# Given task 1:
According to the silver article, what percentage of gold is used in industrial applications?

# Text to read:
==*==
Buy Silver in 2017 ☛
This article is for newbies and experienced hands alike, who wish to buy silver in 2017.
We will walk you through all you need to know about making your investment in silver a successful one.
Not only that but we'll reveal the best way to invest in silver in 2017 (and, crucially, how NOT to invest in silver!)
Even though silver, like gold, at the time of writing is at 5 year lows (read: great time to buy, folks!) it is a very different type of investment than you would find in gold. For one thing, silver has more applications of its use. It has also been used more than gold as coined money throughout history.
There are also differences in the dynamics of demand between gold and silver. Let’s take a look at a comparison between these two investment options.
Silver vs. Gold
These are some things to consider when you are choosing whether you want to invest in gold or silver:
Is Silver Better than Gold for Investing?
Silver has far more demand and diversity in its industrial use than gold does. Only 12% of gold is used in industrial applications whereas half of the silver supply is used in the field of industry.
Silver is something that is used in most aspects of our lives. Just think about the items that you use on a regular basis. There are probably numerous things that you use daily that have some silver in them.
Even something seemingly simple as batteries or basic electronics will have silver elements to it. This fact alone shows how wise of an investment it is because it is something that is necessary to everyone’s lives.
==*==
# Exercise materials:
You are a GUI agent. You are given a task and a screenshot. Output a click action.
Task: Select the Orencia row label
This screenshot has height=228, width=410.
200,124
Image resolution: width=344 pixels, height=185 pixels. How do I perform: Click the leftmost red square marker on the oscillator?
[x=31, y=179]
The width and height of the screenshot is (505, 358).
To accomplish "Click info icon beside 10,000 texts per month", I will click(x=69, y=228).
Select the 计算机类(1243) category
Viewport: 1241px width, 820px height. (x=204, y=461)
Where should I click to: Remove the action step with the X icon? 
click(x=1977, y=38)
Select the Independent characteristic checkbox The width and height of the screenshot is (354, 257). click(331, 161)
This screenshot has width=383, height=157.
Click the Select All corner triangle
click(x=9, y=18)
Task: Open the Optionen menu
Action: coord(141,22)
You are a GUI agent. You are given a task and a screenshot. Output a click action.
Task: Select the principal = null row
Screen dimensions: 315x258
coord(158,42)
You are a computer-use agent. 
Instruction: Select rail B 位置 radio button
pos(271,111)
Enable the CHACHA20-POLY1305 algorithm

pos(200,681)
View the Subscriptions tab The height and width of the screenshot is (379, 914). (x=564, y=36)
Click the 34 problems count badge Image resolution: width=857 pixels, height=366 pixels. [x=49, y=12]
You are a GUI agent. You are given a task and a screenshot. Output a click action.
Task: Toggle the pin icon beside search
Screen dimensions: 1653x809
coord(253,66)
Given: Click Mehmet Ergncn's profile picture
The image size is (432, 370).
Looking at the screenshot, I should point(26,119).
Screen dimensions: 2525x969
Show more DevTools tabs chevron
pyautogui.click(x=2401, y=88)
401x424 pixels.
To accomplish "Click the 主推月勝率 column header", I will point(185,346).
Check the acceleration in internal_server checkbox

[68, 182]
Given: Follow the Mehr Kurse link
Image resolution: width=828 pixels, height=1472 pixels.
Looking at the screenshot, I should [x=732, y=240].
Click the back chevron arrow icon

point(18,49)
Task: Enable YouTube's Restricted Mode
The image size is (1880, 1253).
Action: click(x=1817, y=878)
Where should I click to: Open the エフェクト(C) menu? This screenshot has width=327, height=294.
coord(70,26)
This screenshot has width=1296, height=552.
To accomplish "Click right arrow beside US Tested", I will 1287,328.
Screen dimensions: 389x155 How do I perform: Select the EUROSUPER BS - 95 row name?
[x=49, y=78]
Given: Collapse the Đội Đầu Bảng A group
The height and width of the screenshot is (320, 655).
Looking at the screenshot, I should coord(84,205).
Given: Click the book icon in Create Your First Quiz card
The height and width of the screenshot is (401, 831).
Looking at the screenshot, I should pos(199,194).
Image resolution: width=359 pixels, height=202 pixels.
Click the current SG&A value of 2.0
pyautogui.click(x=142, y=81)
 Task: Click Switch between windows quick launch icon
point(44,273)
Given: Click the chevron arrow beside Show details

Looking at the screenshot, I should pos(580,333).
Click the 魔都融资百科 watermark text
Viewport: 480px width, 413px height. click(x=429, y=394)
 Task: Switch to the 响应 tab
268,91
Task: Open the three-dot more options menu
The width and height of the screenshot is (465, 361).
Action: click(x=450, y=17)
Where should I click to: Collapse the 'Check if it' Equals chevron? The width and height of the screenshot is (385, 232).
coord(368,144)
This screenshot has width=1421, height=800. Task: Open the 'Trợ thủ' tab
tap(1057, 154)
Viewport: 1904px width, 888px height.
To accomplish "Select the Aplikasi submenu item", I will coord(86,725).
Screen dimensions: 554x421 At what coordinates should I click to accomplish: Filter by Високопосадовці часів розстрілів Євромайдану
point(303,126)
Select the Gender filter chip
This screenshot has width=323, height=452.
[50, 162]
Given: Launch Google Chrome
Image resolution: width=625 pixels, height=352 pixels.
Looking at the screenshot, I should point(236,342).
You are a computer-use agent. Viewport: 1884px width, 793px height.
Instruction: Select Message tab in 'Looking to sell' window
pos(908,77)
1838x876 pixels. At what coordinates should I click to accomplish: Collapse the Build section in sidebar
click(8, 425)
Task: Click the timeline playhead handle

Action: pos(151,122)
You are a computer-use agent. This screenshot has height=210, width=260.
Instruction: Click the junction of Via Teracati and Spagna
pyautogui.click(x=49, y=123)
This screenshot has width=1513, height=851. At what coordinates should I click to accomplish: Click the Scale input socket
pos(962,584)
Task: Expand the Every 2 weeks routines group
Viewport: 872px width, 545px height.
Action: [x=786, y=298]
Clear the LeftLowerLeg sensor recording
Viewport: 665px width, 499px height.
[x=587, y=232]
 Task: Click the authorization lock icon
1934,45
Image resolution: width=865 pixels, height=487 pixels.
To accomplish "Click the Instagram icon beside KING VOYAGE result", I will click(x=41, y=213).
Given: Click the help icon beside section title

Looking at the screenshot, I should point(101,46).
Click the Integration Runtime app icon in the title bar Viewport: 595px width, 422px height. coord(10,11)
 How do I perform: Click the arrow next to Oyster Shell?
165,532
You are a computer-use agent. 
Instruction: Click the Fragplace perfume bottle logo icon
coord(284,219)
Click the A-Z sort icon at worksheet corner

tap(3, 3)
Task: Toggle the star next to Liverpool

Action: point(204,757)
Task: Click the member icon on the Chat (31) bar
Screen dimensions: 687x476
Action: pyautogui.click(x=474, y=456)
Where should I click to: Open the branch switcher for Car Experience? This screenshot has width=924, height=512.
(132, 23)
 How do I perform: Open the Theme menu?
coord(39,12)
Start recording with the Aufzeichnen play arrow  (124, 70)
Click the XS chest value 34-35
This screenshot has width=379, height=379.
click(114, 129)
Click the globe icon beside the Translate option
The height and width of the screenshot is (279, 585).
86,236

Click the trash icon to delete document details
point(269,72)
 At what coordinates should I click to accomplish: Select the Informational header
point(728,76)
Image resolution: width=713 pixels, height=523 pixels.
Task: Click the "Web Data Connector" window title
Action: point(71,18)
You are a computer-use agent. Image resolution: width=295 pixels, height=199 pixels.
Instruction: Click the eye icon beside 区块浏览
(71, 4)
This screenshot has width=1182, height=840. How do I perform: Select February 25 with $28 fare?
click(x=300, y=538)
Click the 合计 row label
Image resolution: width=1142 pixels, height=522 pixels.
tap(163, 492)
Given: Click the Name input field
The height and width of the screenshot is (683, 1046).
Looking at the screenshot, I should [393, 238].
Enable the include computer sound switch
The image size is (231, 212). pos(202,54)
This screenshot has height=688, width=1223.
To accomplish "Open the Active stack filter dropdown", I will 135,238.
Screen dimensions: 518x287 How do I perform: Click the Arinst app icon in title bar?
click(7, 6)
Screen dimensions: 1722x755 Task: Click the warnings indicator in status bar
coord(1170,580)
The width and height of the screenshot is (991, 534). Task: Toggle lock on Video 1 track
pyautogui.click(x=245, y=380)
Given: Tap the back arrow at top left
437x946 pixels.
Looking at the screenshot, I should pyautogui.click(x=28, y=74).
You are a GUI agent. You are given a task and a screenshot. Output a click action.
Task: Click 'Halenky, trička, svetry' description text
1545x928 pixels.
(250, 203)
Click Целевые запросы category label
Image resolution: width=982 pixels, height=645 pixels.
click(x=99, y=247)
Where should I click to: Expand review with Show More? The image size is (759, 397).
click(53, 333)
==*==
# Given task 2:
In the listing, take the lines from the one holding "Select the Independent" through the one holding "pyautogui.click(x=2401, y=88)", inclusive, and return only those lines with "Screen dimensions" renamed to "Display size" and nothing else changed.

# Correct output 1:
12%

# Correct output 2:
Select the Independent characteristic checkbox The width and height of the screenshot is (354, 257). click(331, 161)
This screenshot has width=383, height=157.
Click the Select All corner triangle
click(x=9, y=18)
Task: Open the Optionen menu
Action: coord(141,22)
You are a GUI agent. You are given a task and a screenshot. Output a click action.
Task: Select the principal = null row
Display size: 315x258
coord(158,42)
You are a computer-use agent. 
Instruction: Select rail B 位置 radio button
pos(271,111)
Enable the CHACHA20-POLY1305 algorithm

pos(200,681)
View the Subscriptions tab The height and width of the screenshot is (379, 914). (x=564, y=36)
Click the 34 problems count badge Image resolution: width=857 pixels, height=366 pixels. [x=49, y=12]
You are a GUI agent. You are given a task and a screenshot. Output a click action.
Task: Toggle the pin icon beside search
Display size: 1653x809
coord(253,66)
Given: Click Mehmet Ergncn's profile picture
The image size is (432, 370).
Looking at the screenshot, I should point(26,119).
Display size: 2525x969
Show more DevTools tabs chevron
pyautogui.click(x=2401, y=88)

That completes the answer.